7. method according to claim 1, the wherein hydroconversion unit except being in slurry phasd comprising one or more, and Obtained by it outside hydroconversion reactions device of gas-phase product and slurry residue, be also sent to gas therein comprising gas-phase product Body/liquid handling and Disengagement zone.

8. method according to claim 7, the wherein the hydroconversion unit also multifunctional vacuum comprising atmospheric stripping device downstream Unit.

9. according to the method for claim 7 or 8, wherein in addition to gasses, also being obtained from gas/liquid treatment and Disengagement zone The intermediate liquid stream of heavy liquid stream, boiling point less than 380 DEG C and the stream of sour water is mainly contained, the heavy is streamed into hydrogenation and is turned Change the second separator of reactor downstream, and the separative element that the intermediate liquid is streamed to atmospheric stripping device downstream.

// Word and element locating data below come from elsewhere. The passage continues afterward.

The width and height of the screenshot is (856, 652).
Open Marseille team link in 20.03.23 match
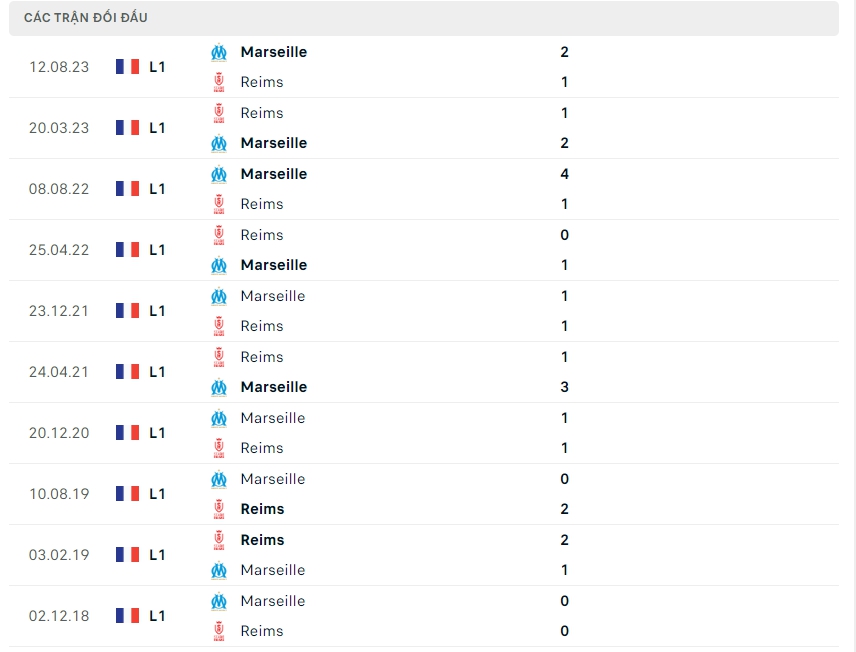[x=274, y=143]
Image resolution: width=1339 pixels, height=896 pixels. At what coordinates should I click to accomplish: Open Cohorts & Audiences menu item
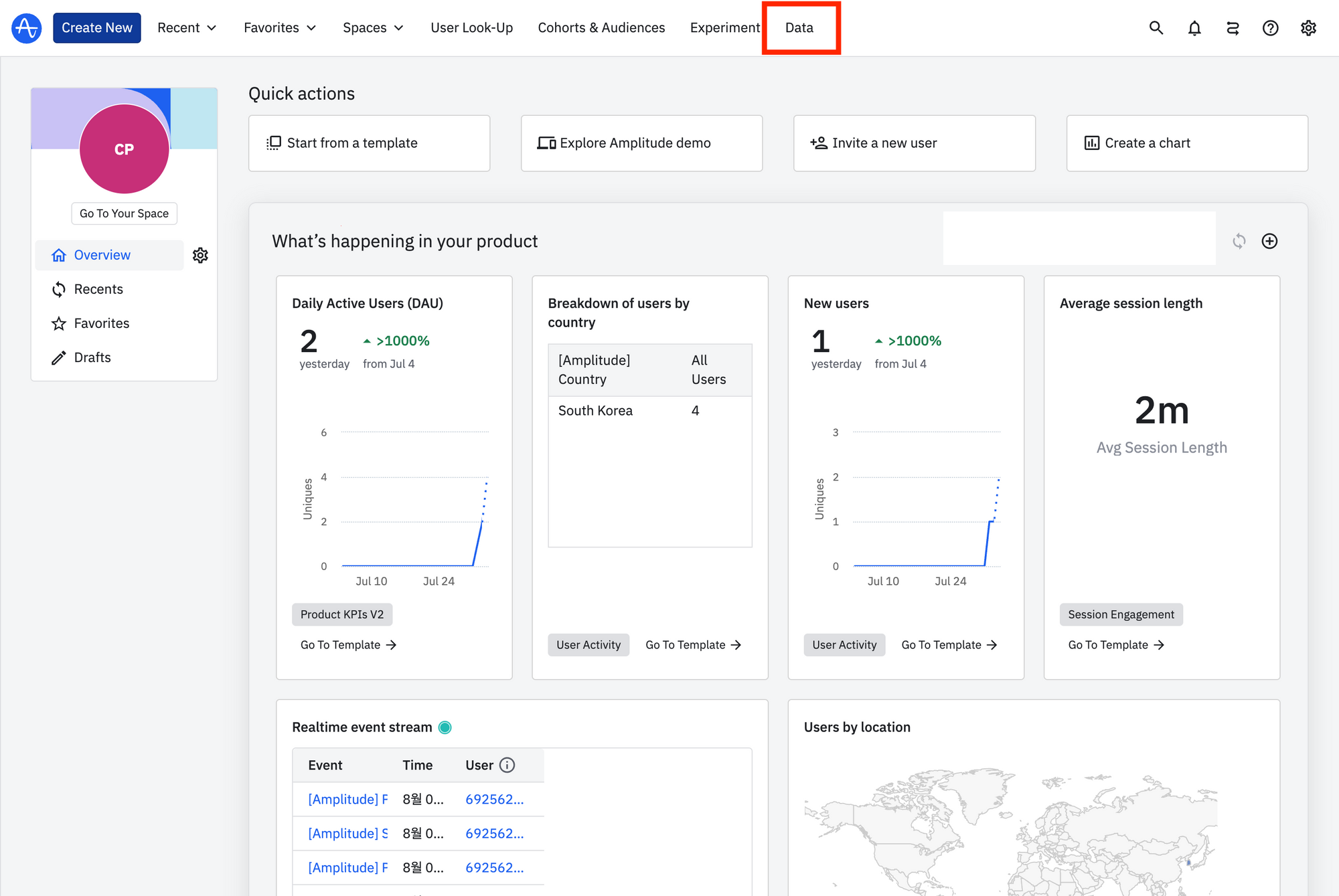pyautogui.click(x=601, y=28)
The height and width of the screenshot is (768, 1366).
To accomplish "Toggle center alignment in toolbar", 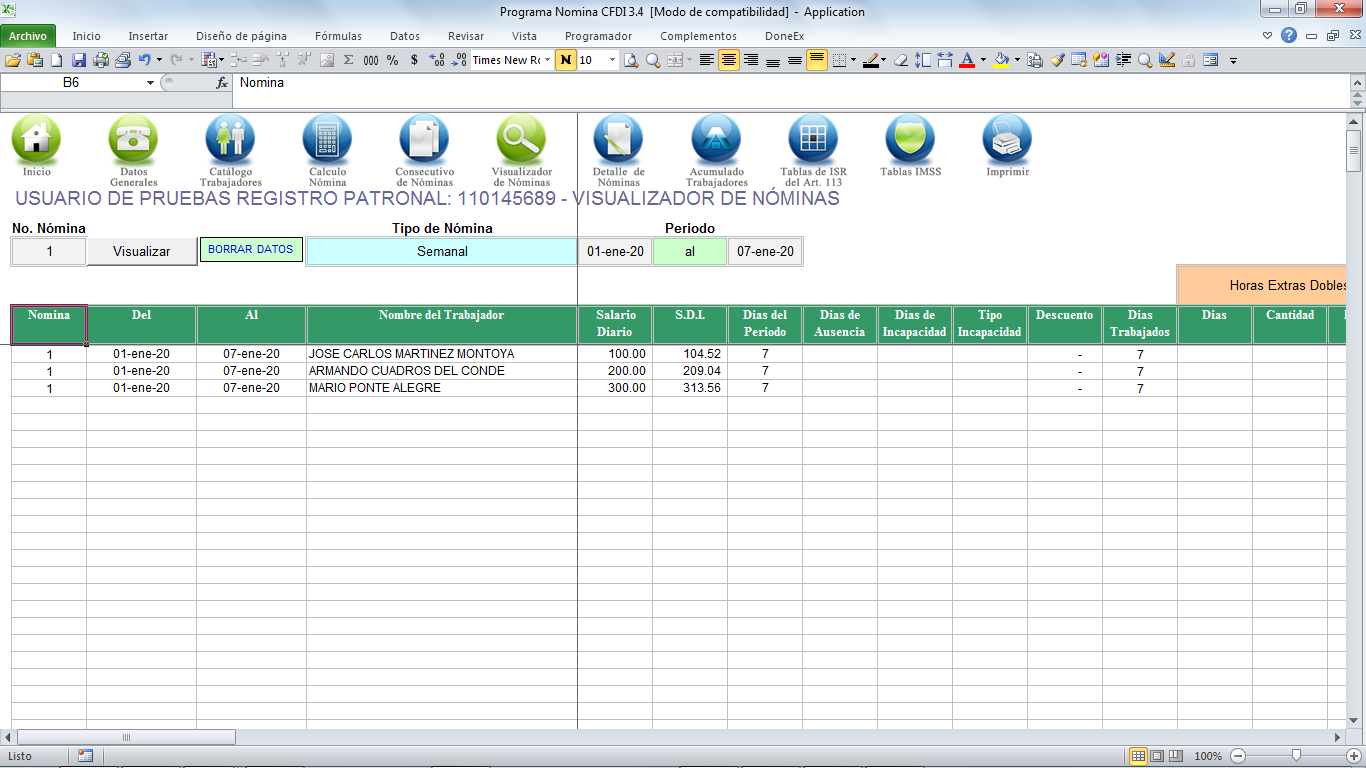I will [729, 60].
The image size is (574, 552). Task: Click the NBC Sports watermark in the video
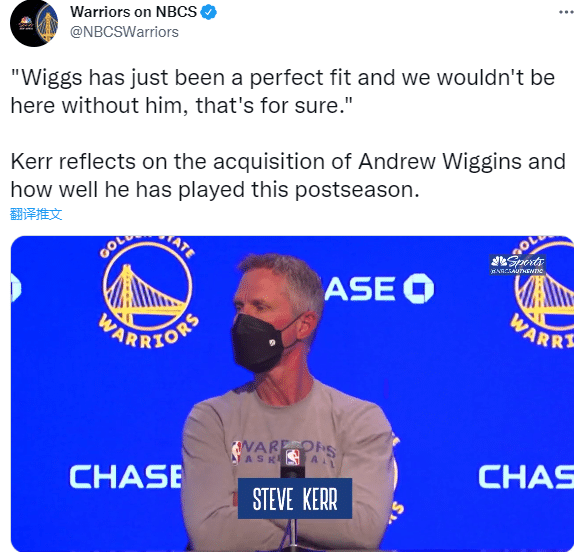[x=518, y=265]
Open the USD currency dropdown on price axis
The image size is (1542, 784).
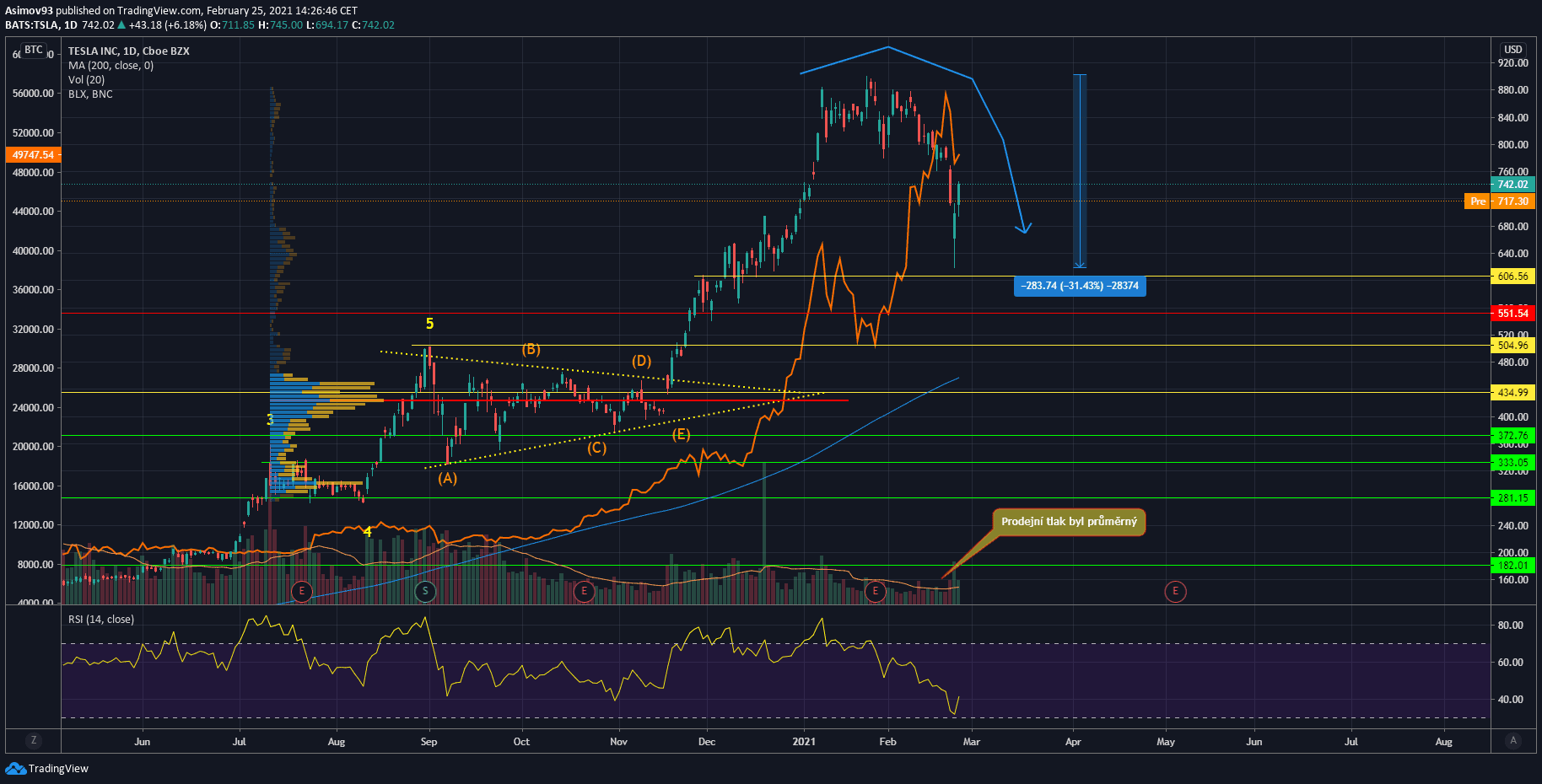[x=1513, y=50]
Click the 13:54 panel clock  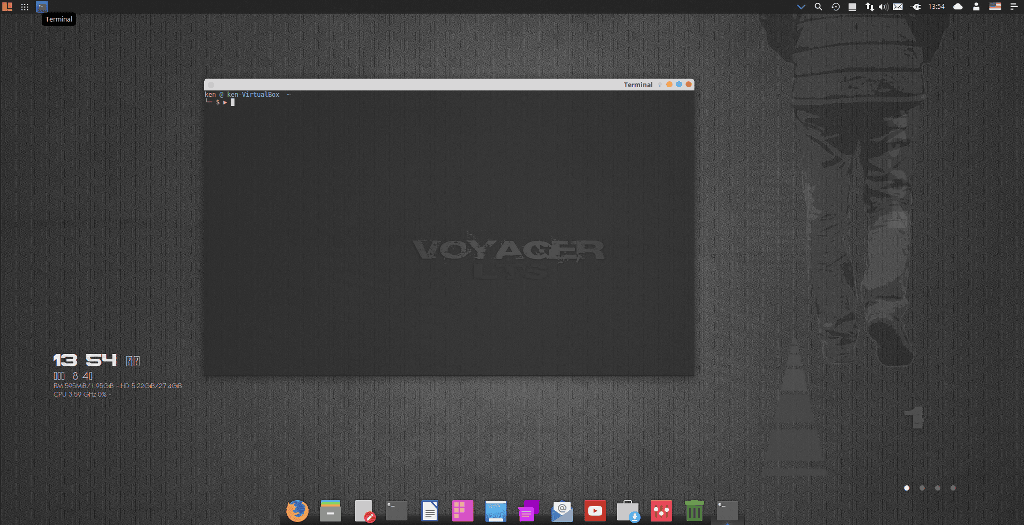pos(936,7)
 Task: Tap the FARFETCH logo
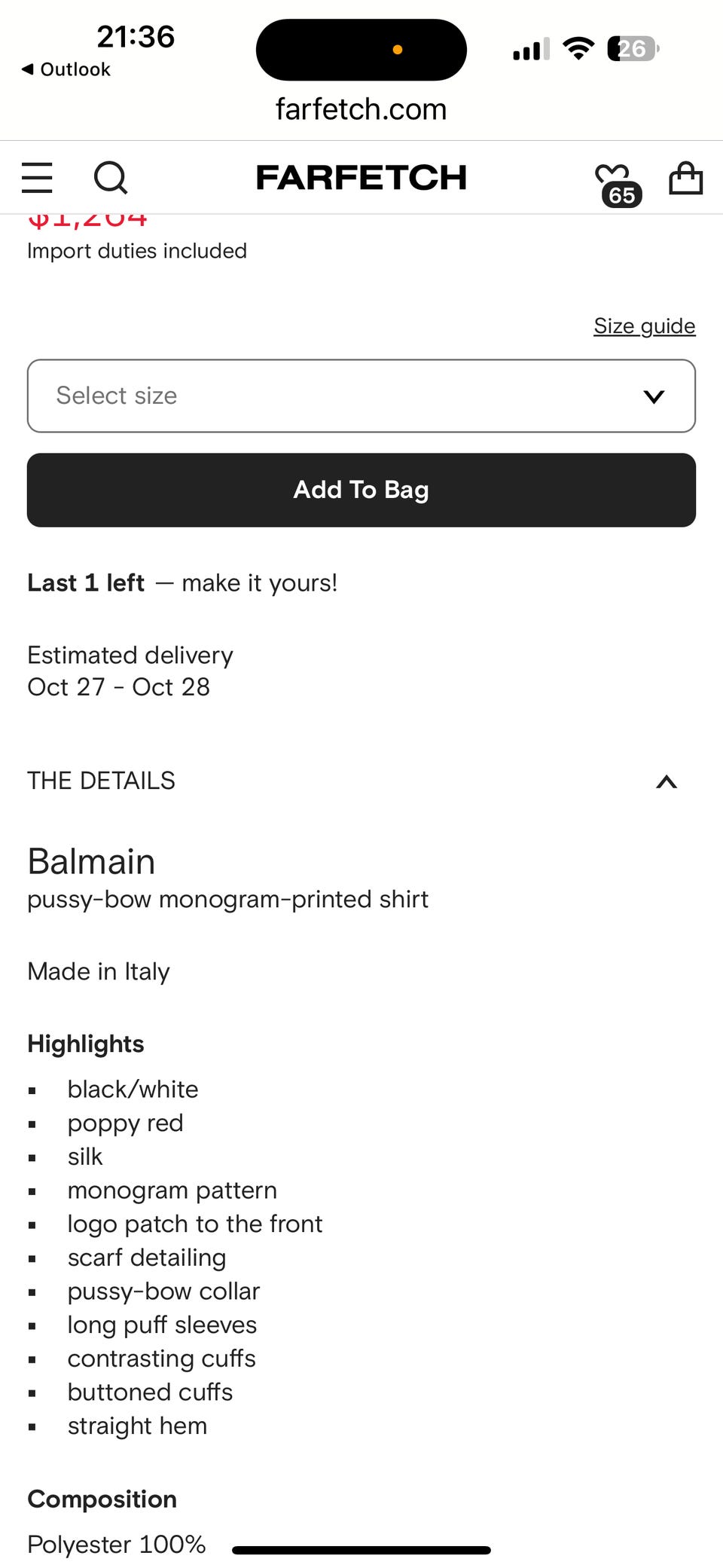click(362, 178)
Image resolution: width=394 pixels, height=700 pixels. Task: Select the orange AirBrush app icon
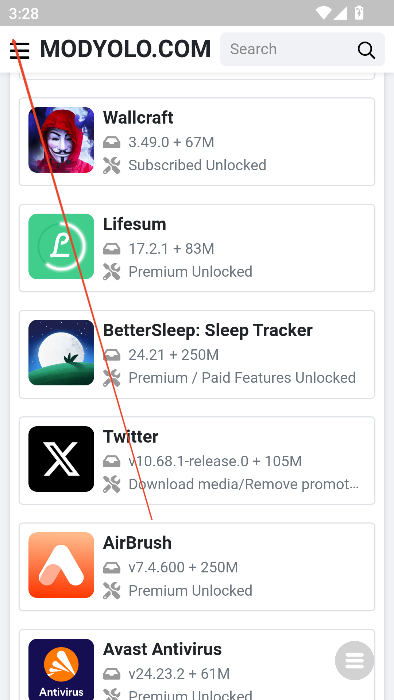(61, 565)
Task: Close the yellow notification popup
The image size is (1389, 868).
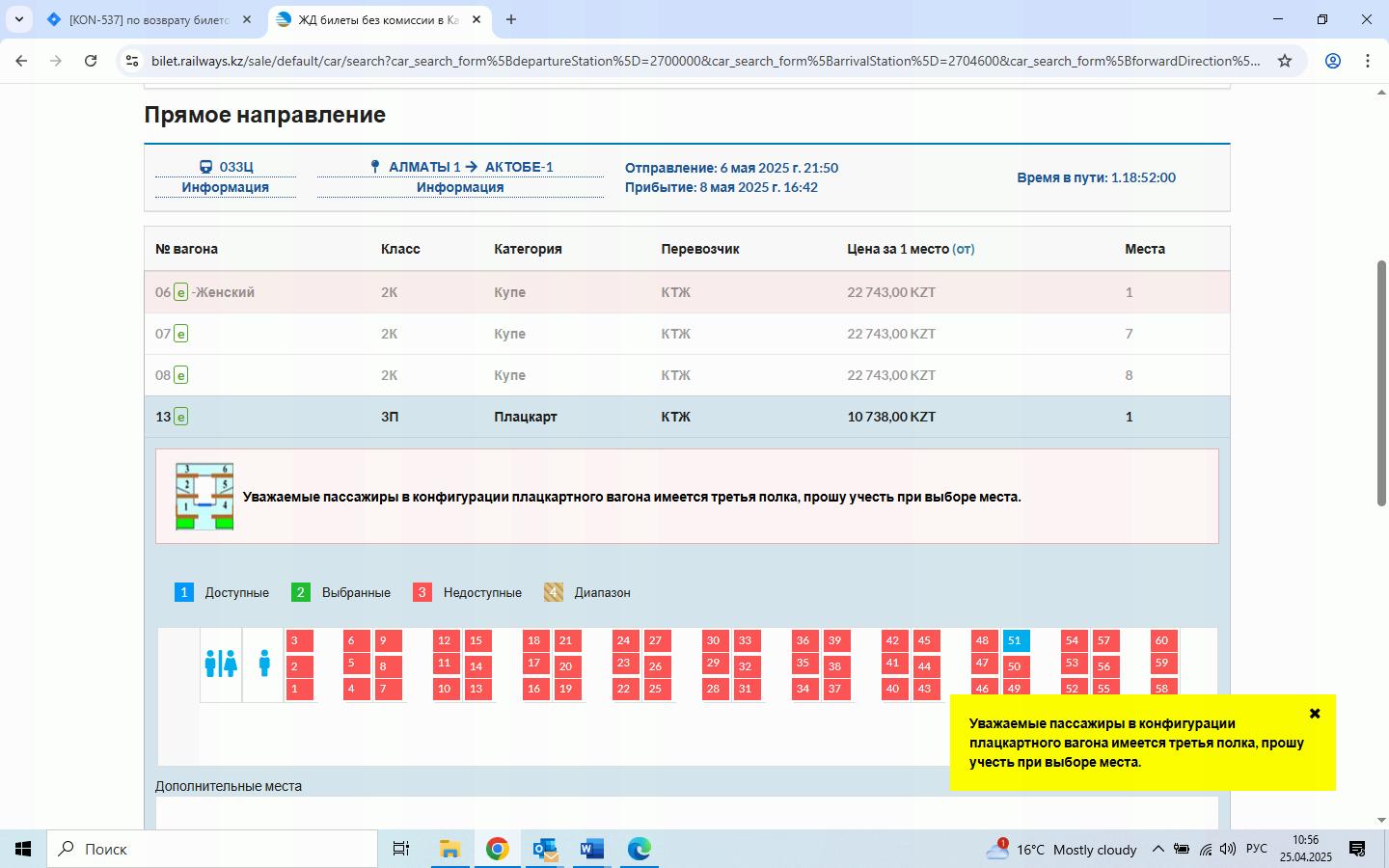Action: (1314, 714)
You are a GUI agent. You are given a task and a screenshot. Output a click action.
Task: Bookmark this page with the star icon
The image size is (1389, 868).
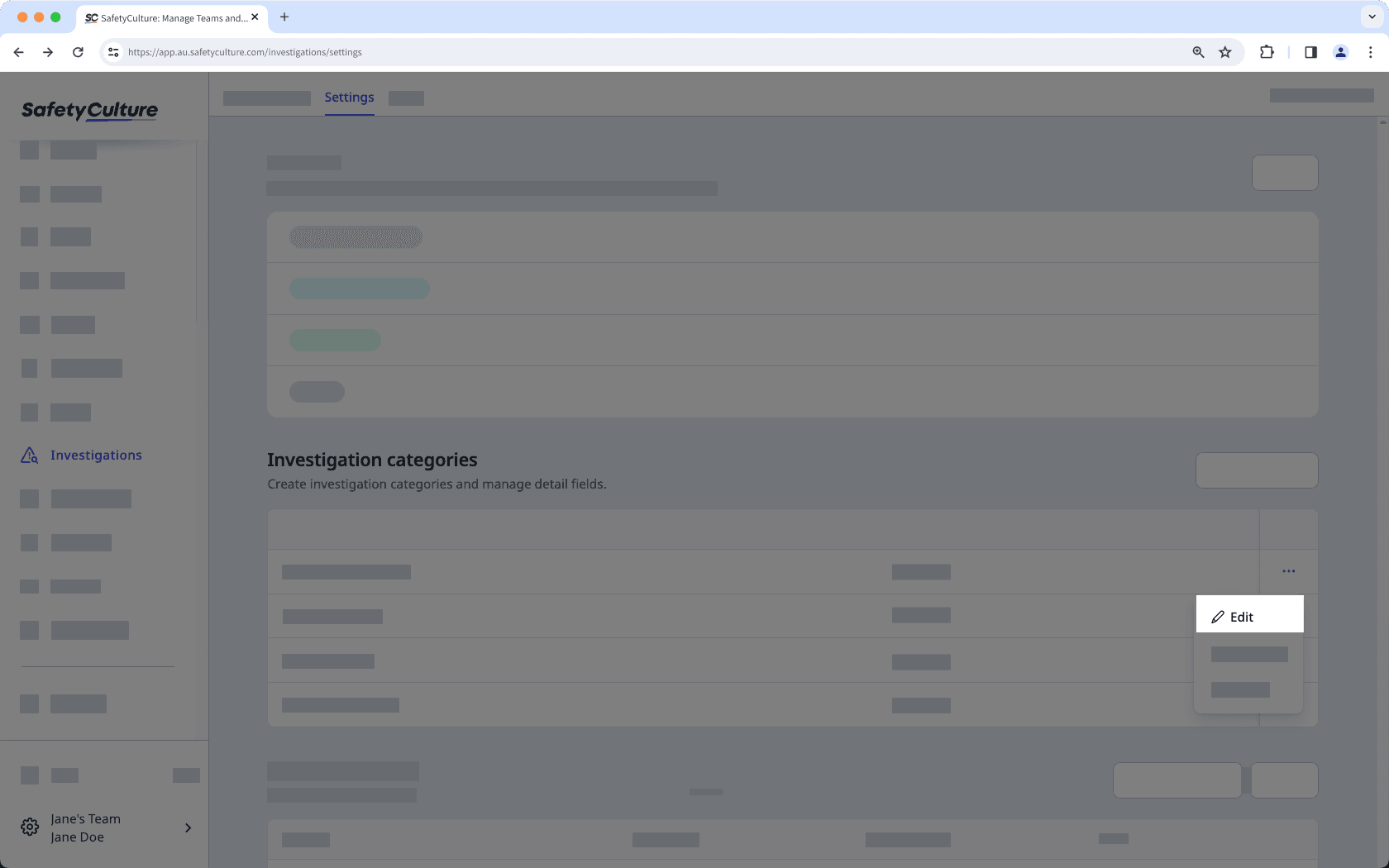click(1225, 51)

10. method according to claim 7, wherein by heavy liquid residue and gaseous state flow separation in the first separator, Liquid flow and the second gaseous flow are separated in second separator, it is fed with the weight obtained in gas/liquid treatment and Disengagement zone Matter liquid flow, the gaseous flow that will come from the first separator merges with the second described gaseous flow, or is sent to the second separator, The described stream for leaving the second separator is all supplied to atmospheric stripping device different height point, and weight is obtained from described atmospheric stripping device Matter liquid flow and light liquids stream, are fed to separative element to obtain at least three kinds cuts, and by one of its, boiling point is higher than The cut of 350 DEG C of most heavy is sent to hydrodesulfurization and/or the Hydrocracking unit (HDS/HDC) of heavy gas oil, one Boiling point be 170-350 DEG C, the boiling point of one is C₅The boiling point of product is to 170 DEG C.

11. according to the method for claim 8 or 10, wherein the heavy residue that the first separator is separate and atmospheric stripping device point From most heavy liquid stream both be supplied to multi-functional true dummy cell in different levels, obtain the heavy in addition to gaseous flow The light liquids stream of residue and boiling point higher than 350 DEG C, hydroconversion reactions device is recycled to by the heavy residue, and will be light Matter liquid streams to hydrodesulfurization and/or the Hydrocracking unit (HDS/HDC) of heavy gas oil.

12. methods according to claim 1, the catalyst of the wherein nano-dispersed is based on molybdenum.